Ora è tempo di vedere
Il divino trapassa nell’umano anche per il mezzo nostro.
«Non avete ricevuto spirito di servitù da ricader nel timore, ma spirito d’adozione a figli, in cui gridiamo: “Abba, o Padre!”. Lo Spirito stesso attesta allo spirito nostro che siamo figli di Dio. E se figli, anche eredi; eredi di Dio, coeredi di Cristo, se pur soffriamo con lui al fine di essere anche con lui glorificati» (Rom. 8, 15-17).
La società pare stanca della fatica della libertà, restituitale dalla redenzione: a mo’ delle turbe che seguivano Cristo per i pani mangiati e non per le verità rivelate. Più che di parola ora è tempo di prova: di martirio: tempo di sangue e strazio. La testimonianza: gli avversari non vogliono ascoltare: vogliono vedere. Oggi, come prima di Cristo, e anche peggio di allora, sta dilatandosi sul mondo, come una coltre cinerea, la noia solcata di paura: un senso di stanchezza, a cui si reagisce o stordendosi oppure apparecchiandosi ai massacri – queste distrazioni dalla miseria eguale. L’uomo ha paura di sé, della sua anima, e si getta in braccio alla moltitudine, non per unirsi, ma per perdersi: perdersi ammucchiandosi. Non c’è che il cristianesimo a recuperarlo da questa desolazione: a richiamarlo alle ragioni dell’esistenza, salvandogli intanto la persona, persa nel vortice armentizio esternamente e nel fatalismo interiormente.

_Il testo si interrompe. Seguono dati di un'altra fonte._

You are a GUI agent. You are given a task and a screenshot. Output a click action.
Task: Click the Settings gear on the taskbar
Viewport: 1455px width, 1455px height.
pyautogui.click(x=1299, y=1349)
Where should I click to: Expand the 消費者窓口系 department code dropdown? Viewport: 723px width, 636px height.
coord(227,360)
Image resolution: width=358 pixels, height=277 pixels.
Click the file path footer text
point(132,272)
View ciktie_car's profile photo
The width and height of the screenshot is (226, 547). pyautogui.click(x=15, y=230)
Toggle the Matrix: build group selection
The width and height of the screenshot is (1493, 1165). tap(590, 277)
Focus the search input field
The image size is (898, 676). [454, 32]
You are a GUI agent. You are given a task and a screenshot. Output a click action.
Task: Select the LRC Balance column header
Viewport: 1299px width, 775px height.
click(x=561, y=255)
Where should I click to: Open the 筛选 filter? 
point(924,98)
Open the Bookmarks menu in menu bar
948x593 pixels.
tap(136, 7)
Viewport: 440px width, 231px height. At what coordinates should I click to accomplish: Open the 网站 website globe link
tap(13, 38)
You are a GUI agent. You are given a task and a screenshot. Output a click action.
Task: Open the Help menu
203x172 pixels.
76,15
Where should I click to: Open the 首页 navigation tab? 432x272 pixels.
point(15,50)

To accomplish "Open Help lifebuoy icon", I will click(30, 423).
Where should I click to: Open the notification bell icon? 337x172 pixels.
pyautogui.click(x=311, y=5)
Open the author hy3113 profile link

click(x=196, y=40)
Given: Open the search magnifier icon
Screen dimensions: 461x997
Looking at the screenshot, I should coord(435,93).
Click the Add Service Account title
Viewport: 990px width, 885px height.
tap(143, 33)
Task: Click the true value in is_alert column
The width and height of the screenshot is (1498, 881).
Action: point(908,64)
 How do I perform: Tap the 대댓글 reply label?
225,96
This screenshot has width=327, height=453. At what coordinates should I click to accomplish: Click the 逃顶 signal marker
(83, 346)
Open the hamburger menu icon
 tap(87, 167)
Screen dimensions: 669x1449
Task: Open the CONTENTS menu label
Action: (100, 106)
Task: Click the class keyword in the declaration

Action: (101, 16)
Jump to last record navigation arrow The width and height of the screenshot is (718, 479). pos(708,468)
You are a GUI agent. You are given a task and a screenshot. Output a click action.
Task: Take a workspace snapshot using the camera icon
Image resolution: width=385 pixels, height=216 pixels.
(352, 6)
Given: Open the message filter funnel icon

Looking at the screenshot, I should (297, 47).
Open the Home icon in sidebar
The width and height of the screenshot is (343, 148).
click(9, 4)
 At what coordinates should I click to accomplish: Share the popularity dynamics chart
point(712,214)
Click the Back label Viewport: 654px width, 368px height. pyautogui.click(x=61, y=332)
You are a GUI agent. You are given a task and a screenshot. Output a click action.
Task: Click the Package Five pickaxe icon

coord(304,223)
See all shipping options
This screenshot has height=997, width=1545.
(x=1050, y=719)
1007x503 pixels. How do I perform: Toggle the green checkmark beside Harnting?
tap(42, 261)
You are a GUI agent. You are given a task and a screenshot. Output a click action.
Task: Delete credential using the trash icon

Questa la grande impresa del cristianesimo oggi: richiamare alla vita l’uomo. Ma il cristianesimo si incarna nei cristiani. Cristo è la vite che mena frutto dai tralci: e i tralci siamo noi. Quando siamo in casa fruttifichiamo in casa; quando siamo in politica, traduciamo in opere sociali il messaggio di libertà e di giustizia, di amore e di pace del Vangelo. Quando siamo in economia, traduciamo in servizio dell’uomo i doni di Dio. Per tal modo il divino trapassa nell’umano anche per il mezzo nostro, se noi assecondiamo la volontà di Dio, che è Padre. E se è Padre, ci vuole figli suoi e dunque fratelli fra noi. E compito di una convivenza cristiana, nell’esercizio dell’autorità e della giustizia e nella protezione della libertà, è di ricostruire la società sul fondamento della solidarietà con i fratelli: e quindi di una più giusta distribuzione di beni, d’una più razionale comunicazione della vita, d’una vittoria razionale sul cannibalismo saliente: quello della povera gente che perde tempo a odiare, e cioè a morire, quando è tanto più bello e utile e ragionevole consumar la giornata a vivere. E tanto si vive quanto si ama. L’amore risuscita il regno di Dio, il quale «non è né cibo né bevanda, ma giustizia e pace e gioia nello Spirito Santo» (Rom. 14, 17).